相手の心を受け入れるという稽古

すくすく通信通巻24号掲載 2017年11月発刊

心を受け入れる

杉原道場では、あくまでも武道は手段です。武道を通じて人としての姿を学ぶことを大切にしています。
心身の居心地がいい、コミュニケーションが心地いいという「ありよう」が稽古の一つの目標です。
相手の心を受け入れるという稽古をします。何をもらっても最初に「ありがとう」という稽古です。

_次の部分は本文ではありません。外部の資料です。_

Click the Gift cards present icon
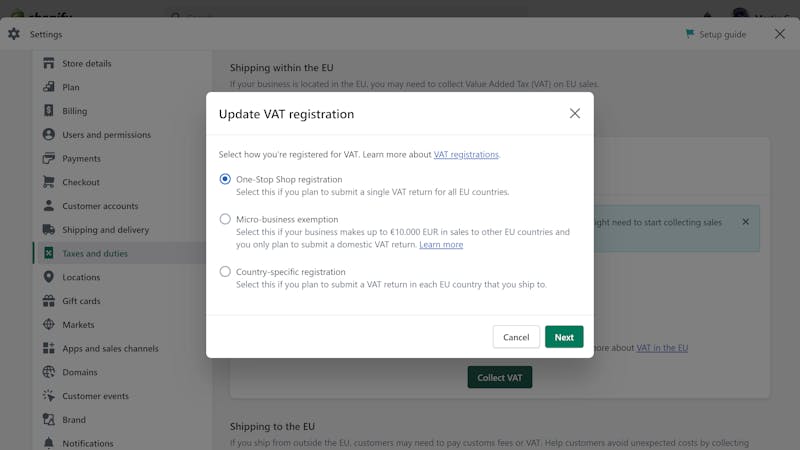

例えば、自分にとっていらないものを相手からいただいたとします。
そのとき、最初に「いらないのに・・・」とか「いりません」と、思うことも言うこともいけません。
相手からいただいたものは、「言葉」や「もの」だけではなく、「あなたのために」という心も同時にいただいているからです。
道場訓に
「吾々は、愛情・信頼・尊敬など、見えないものほど大切にします。」
とあります。

いただいたもの以上にいただいた心を大切にする稽古です。最初に相手の心を受け入れて、いただいたものやタイミングにかかわらず「ありがとう」の思いと言葉をセットにしてお返しします。
その後、不要であれば断ってよいとしています。

すべてを尊重して見下さない

もし仮に、相手の思いが愛情ではなかったらどうするのですか?と質問があります。
武道に「不気尊重」という言葉があります。あらゆる事に気をとらわれずに、尊重(尊敬ではない)するという意味です。
相手の思いにとらわれず尊重します。詮索する必要はありません。
相手の思いを尊重して「ありがとう」という姿勢が大切です。
常に相手を気にしていれば、コミュニケーションはストレスにしかなりませんし、かといっていい加減に、ないがしろにしては失礼になります。
故に「不気尊重」です。

武道では、相手の正拳突きや崩し技も最初の一瞬に「ありがとう」と受け入れます。ギリギリのやりとりの中で実現してこそ稽古の成果です。
道場生同士ペアになって、お互いいらないものをあげます。それを「ありがとう」と言ってから断る稽古をします。
たとえ私を中傷する言葉であっても「ありがとう」と受けられればどれほど自分自身の心身の居心地がいいことでしょうか。

「敗北」は成長の糧

敗北は特別ではなく日常の出来事です。
もちろん、負けはない方がいいのですが、そうはいきませんし、成長するためにはとても大切です。
現代社会では、とかく勝った負けたという結果にとらわれがちですが、とらわれてしまうと、せっかくの敗北が成長の糧になりません。
単に負けて落ち込んだり、悔しがっていたのでは良き成長は望みにくくなります。
相手に対して「ありがとう」の心、その「悔しさ」を越えて「素直に相手をたたえる」などの創造的な心を持つことが肝要です。
そうすれば、勝者の優れていた点、敗北した理由などが、より正確に根本的に素直に探ることができます。

武道は礼によって始まり礼によって終わります。

勝者も敗者も「ありがとう」という感謝と素直な心だけが残るのです。
別の角度から見れば、自分より上の人がいると言うことは、自分にはまだまだ成長の余地があるのですから、これは素晴らしいことです。
敗北は、悲しい出来事ではなく、
・まだまだ成長の余地、可能性、未来がある。
・敗北した本当の原因を解く謎がある。
ことですから、これは面白い、興味深いことなのです。
面白いと感じれば才能が開花します。
この心が備われば、どのような困難もストレスではなく面白いと感じて健やかに突破していくでしょう。
稽古を通じてそのように育っていただけたらと願っています。